Pode parecer preocupante, mas, na verdade, o efeito pode ser o contrário. Cristiano Amon, presidente global da Qualcomm, uma das empresas que lidera a implementação do 5G no mundo, explica em entrevista ao Olhar Digital que a redução no raio de alcance de cada célula de transmissão também acarreta numa diminuição na energia emitida pelas antenas.
Mais preocupante, na visão de Amon, seriam as antenas de TV aberta, por exemplo, que precisam de muita energia para cobrir grandes áreas.
Não, o 5G não causa Covid-19
Uma teoria da conspiração que ganhou força em várias partes do mundo com a Covid-19 é de que o 5G teria relação com a propagação do coronavírus pelo planeta. Para isso, os conspirólogos se baseiam em mapas de distribuição de redes 5G pelo mundo e os maiores focos de propagação do vírus.

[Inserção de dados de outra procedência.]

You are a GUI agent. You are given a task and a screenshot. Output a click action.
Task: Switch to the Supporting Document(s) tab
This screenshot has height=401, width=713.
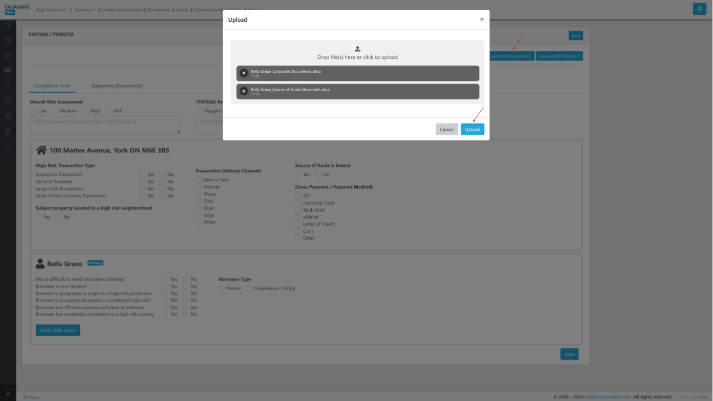coord(117,86)
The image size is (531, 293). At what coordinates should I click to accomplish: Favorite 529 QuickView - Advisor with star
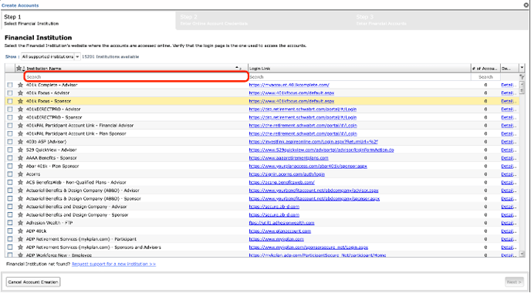pos(20,150)
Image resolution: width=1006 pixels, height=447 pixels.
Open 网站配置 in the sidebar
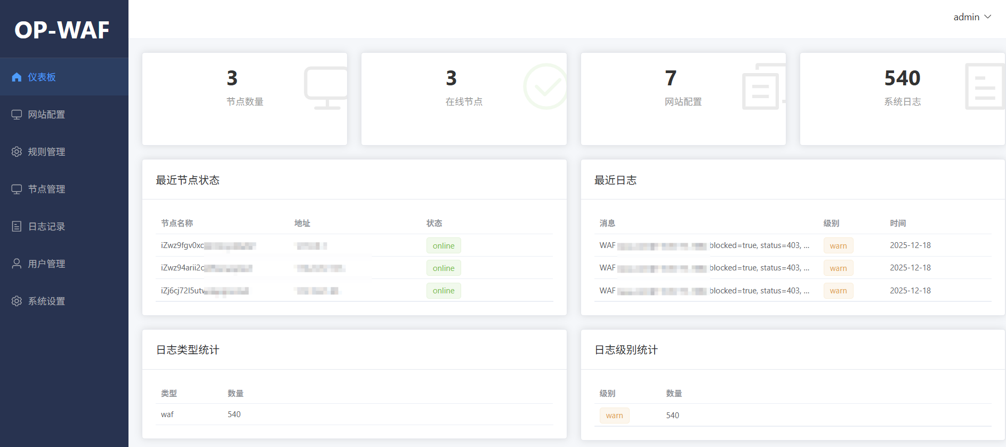click(x=46, y=115)
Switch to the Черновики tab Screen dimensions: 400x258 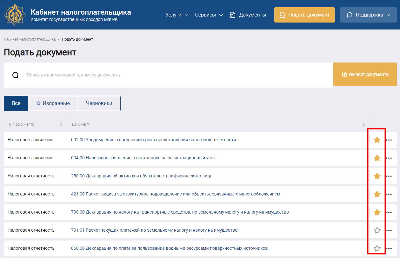click(x=99, y=103)
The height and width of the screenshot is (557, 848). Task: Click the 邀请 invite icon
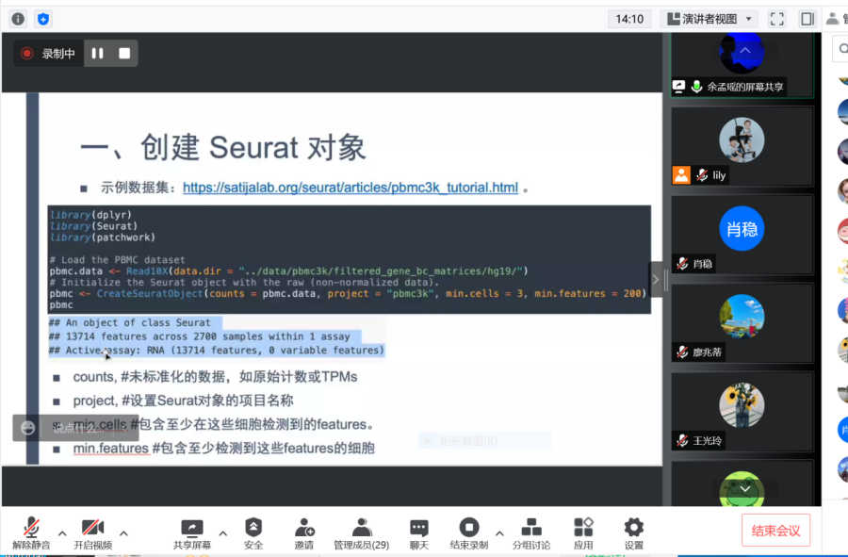coord(304,532)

Quando se coloca os mapas lado a lado, realmente pode parecer que as coisas são relacionadas, mas trata-se de uma coincidência. O coronavírus se propaga com mais facilidade em grandes metrópoles, onde a concentração populacional e a proximidade das pessoas criam um ambiente ideal para a difusão de uma doença respiratória. O fato de essas cidades receberem maior influxo de viajantes internacionais também faz com que elas sejam as primeiras a registrarem casos.
Essas cidades também são polos econômicos, onde é mais interessante para as empresas lançarem uma nova tecnologia como é o caso do 5G. É onde estão as pessoas que podem bancar um novo smartphone com suporte às novas redes, onde estão as indústrias que podem se beneficiar da tecnologia.
Ou seja, tanto o coronavírus quanto o 5G chegarão primeiro aos grandes centros urbanos, mas uma coisa não tem absolutamente nada a ver com a outra. E não é muito difícil perceber que essa hipótese não faz sentido: basta ver quantos países no mundo registram casos de Covid-19 sem qualquer antena de 5G. O próprio Brasil, que até julho não tinha nenhuma rede comercial ativa do tipo, já registrava milhões de casos confirmados e dezenas de milhares de mortes.